Dive Brief:
- As business leaders head into 2025, most recognize there are challenges ahead in striving to achieve AI goals in the face of fatigue and burnout, according to EY research.
- More than half of senior leaders feel like they're failing amid AI’s rapid growth, and a similar proportion reported companywide enthusiasm for AI adoption is on the decline, the survey of 500 leaders found.
- Business leaders said employees struggle with feeling overwhelmed and exhausted by the persistent onslaught of information and developments tied to AI.
Dive Insight:
Even with bumps in the road, enterprises are not giving up on AI dreams.
More than one-third of senior leaders surveyed said their company is planning to invest at least $10 million in AI next year, up from 30% six months ago, EY data shows.
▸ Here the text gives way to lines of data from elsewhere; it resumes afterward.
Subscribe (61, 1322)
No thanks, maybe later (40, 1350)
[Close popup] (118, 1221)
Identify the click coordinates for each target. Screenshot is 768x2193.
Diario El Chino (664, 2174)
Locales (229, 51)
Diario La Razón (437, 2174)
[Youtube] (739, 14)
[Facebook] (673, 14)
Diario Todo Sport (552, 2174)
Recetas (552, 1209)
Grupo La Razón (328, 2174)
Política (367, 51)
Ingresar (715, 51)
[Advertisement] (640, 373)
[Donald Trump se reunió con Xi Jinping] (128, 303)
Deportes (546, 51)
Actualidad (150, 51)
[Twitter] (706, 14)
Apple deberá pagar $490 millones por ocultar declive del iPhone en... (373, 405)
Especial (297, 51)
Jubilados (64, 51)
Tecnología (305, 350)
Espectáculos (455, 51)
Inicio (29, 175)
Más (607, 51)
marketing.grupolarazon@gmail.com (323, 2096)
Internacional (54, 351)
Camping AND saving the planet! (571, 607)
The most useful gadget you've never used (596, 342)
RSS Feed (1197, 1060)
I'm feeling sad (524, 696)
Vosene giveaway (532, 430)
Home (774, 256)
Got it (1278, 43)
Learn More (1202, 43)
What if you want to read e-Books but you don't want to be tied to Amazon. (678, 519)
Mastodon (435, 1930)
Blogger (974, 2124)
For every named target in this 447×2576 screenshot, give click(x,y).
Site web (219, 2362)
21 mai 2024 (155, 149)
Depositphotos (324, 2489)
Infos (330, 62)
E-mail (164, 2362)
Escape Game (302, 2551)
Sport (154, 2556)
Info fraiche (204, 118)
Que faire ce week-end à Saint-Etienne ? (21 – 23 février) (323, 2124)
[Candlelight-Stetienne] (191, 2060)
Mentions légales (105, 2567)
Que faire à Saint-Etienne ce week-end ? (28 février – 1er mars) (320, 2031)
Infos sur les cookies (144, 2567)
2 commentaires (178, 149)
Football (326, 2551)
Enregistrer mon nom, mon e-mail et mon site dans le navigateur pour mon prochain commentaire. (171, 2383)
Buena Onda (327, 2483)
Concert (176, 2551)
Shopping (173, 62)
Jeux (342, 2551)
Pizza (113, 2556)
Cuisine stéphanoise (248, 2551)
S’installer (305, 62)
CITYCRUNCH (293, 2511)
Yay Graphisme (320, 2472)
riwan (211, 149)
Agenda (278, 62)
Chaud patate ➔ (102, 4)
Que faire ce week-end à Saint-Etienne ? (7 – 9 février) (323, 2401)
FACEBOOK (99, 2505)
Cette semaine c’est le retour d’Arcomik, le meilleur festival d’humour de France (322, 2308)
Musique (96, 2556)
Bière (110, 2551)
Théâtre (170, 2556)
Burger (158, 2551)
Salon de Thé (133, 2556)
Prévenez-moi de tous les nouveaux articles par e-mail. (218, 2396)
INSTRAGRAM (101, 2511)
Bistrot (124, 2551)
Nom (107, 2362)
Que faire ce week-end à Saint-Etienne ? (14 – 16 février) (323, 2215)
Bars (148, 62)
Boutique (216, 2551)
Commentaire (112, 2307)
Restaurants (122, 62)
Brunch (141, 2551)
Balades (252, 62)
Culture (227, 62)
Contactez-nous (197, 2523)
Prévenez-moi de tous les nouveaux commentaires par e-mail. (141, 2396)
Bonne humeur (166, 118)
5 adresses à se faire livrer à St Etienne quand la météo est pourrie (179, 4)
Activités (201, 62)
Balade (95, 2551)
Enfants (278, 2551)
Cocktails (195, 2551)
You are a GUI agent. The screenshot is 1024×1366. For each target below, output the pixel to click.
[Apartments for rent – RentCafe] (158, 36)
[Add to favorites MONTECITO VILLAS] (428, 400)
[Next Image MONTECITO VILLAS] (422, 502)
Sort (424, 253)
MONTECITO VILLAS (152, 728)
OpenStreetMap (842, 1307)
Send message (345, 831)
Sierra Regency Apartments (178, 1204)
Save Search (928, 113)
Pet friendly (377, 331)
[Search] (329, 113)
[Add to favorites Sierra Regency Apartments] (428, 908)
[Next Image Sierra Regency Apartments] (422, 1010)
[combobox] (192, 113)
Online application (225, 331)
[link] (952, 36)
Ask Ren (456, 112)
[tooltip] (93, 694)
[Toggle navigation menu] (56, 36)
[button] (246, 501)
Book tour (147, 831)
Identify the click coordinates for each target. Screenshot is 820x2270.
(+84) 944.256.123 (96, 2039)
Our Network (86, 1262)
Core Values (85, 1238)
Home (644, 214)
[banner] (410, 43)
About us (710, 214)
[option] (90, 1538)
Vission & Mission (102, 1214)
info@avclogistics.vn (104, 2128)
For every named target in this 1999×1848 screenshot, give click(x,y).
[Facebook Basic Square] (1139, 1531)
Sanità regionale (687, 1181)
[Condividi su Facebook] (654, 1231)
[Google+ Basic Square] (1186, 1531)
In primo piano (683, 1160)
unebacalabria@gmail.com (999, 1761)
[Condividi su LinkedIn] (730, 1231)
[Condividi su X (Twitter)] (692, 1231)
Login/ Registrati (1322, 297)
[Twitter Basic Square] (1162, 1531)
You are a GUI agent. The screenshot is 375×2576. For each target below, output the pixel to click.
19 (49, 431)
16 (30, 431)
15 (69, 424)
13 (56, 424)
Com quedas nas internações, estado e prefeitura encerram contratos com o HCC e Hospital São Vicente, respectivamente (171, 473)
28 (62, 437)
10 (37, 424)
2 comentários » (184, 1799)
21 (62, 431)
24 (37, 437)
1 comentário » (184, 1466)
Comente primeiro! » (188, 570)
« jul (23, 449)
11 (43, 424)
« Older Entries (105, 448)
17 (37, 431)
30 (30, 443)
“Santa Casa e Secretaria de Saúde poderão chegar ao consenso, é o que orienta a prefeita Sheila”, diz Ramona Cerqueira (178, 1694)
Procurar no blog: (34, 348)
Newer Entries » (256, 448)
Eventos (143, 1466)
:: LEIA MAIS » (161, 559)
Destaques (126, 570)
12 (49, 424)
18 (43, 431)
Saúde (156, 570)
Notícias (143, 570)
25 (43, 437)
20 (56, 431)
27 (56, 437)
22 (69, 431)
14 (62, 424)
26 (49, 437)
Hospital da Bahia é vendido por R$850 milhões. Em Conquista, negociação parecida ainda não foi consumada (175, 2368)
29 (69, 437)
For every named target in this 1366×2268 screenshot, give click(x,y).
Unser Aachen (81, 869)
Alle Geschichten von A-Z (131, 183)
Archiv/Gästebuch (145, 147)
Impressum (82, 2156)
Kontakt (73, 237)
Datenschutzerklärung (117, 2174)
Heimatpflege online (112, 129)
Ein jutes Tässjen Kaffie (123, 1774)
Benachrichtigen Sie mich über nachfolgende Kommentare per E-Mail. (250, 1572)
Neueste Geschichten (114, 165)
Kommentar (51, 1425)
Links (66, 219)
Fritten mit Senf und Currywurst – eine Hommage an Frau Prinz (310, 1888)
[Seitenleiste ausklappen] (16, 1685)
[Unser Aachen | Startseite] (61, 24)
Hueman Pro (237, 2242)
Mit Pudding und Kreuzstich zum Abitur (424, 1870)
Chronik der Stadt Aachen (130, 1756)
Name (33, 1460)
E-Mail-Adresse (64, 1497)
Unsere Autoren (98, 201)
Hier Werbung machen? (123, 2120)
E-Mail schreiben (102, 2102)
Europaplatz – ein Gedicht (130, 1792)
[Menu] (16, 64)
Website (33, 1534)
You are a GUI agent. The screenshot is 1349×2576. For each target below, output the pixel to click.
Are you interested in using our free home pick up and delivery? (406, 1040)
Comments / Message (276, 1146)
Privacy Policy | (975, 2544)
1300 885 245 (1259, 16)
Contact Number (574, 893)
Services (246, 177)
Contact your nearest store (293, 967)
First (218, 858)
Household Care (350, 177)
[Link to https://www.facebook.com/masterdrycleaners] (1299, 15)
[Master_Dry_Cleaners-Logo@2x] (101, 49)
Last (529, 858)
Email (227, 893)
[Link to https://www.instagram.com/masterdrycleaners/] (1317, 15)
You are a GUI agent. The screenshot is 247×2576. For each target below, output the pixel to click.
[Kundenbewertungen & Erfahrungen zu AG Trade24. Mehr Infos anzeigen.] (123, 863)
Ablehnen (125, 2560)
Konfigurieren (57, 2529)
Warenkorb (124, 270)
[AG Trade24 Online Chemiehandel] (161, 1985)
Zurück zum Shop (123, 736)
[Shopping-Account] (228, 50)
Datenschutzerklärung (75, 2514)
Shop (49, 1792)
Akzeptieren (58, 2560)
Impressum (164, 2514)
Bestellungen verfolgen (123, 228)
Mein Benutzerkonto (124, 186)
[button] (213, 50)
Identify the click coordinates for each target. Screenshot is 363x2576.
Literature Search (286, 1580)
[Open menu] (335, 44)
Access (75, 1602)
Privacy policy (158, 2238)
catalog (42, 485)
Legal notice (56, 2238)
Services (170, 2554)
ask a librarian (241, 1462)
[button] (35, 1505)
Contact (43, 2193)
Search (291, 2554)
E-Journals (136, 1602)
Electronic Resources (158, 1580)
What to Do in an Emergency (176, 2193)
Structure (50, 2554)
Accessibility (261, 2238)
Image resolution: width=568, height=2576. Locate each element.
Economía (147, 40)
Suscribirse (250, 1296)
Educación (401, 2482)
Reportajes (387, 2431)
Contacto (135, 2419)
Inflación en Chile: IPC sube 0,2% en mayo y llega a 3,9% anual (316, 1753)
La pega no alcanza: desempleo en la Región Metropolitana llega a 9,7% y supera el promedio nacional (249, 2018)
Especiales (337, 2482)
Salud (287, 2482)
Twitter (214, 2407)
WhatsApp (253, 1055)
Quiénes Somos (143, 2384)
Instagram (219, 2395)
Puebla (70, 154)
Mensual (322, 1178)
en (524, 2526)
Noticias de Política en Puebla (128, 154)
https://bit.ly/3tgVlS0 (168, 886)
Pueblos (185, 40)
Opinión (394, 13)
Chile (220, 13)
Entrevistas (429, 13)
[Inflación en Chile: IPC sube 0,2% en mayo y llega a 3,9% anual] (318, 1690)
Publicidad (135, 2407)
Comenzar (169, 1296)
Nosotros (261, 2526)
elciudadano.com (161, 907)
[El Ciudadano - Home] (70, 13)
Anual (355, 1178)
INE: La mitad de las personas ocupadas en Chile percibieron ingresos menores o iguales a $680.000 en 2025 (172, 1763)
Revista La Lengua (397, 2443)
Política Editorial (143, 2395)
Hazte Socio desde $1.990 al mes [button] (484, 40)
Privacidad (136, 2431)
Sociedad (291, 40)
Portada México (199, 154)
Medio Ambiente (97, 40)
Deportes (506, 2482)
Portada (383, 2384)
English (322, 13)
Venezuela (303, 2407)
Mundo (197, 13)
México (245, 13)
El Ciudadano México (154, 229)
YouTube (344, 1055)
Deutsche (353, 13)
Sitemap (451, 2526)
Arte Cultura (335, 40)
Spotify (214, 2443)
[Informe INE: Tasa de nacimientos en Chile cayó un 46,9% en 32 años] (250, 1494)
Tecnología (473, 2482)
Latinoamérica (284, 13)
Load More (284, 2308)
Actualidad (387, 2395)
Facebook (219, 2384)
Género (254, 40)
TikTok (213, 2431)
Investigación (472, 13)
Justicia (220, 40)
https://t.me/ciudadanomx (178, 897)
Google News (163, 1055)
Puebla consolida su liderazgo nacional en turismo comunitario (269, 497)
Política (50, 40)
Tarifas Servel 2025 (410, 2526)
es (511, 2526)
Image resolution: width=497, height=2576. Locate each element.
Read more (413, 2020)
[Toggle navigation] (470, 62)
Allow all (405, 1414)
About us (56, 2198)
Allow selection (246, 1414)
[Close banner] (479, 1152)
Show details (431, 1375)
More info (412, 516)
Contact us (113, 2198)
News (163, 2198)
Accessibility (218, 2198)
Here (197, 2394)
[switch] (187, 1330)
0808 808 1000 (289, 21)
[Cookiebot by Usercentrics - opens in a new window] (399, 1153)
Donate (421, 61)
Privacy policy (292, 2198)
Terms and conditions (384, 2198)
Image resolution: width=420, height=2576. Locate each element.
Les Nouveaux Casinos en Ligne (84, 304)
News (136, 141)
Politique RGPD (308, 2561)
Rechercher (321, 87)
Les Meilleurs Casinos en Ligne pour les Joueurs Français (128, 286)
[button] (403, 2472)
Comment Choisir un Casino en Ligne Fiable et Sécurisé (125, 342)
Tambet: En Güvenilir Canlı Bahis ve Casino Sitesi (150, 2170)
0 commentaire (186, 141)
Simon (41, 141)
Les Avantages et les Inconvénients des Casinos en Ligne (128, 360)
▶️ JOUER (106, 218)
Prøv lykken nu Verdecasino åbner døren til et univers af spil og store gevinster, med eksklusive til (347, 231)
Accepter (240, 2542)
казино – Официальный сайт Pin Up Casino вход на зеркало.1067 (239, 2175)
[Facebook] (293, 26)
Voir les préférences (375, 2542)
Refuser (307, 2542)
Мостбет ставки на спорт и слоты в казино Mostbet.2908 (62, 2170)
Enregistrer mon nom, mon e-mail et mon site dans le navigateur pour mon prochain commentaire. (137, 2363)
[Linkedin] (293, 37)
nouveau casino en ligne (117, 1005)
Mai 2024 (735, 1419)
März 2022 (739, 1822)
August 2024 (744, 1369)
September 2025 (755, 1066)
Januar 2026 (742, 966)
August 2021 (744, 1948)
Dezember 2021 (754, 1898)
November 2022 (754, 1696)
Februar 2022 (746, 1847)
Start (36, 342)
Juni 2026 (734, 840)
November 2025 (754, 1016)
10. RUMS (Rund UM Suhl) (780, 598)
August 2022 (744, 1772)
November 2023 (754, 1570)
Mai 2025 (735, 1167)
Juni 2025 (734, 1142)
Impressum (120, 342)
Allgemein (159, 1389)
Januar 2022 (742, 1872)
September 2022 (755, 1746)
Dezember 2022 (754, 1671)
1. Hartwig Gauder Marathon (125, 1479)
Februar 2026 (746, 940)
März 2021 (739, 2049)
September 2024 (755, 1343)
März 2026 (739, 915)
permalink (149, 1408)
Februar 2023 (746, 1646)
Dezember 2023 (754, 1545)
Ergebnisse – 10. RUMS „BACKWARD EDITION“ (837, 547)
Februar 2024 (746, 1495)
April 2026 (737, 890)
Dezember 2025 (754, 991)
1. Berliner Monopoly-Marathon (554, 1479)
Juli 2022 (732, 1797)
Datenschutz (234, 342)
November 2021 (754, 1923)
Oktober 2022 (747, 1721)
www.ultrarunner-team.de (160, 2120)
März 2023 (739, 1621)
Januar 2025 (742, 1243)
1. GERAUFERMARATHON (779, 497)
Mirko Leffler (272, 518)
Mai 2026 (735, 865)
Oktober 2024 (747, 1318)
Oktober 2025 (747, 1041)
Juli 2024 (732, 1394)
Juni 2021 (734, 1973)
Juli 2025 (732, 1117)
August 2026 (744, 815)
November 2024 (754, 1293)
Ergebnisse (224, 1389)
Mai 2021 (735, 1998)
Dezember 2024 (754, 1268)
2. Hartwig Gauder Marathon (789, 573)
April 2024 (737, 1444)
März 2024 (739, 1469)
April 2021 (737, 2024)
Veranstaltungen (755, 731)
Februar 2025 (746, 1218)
But while some positive gains have emerged, CIOs often feel like the deck is stacked against them.
Leaders blamed infrastructure and data processes for holding their organization back. Nearly two-thirds of business chiefs surveyed by EY highlighted difficulties in keeping workers motivated to embrace the technology, too.
Most IT vendors have rushed to capitalize on enterprise AI readiness gaps. From tailored tools to customized training, AI providers are working to boost the technology’s adoption while rapidly scaling up capacity to meet demand.
But what began as a wide-eyed sprint into generative AI has settled into more of a measured march for technology leaders who now view the technology through a more skeptical lens.
Around 3 in 5 senior business leaders reported growing interest in responsible AI practices over the past year, up from 53% six months ago, according to the EY survey. Around half intend to put a larger focus on the technology’s risks in 2025, and about the same proportion plan to increase required employee training on responsible use.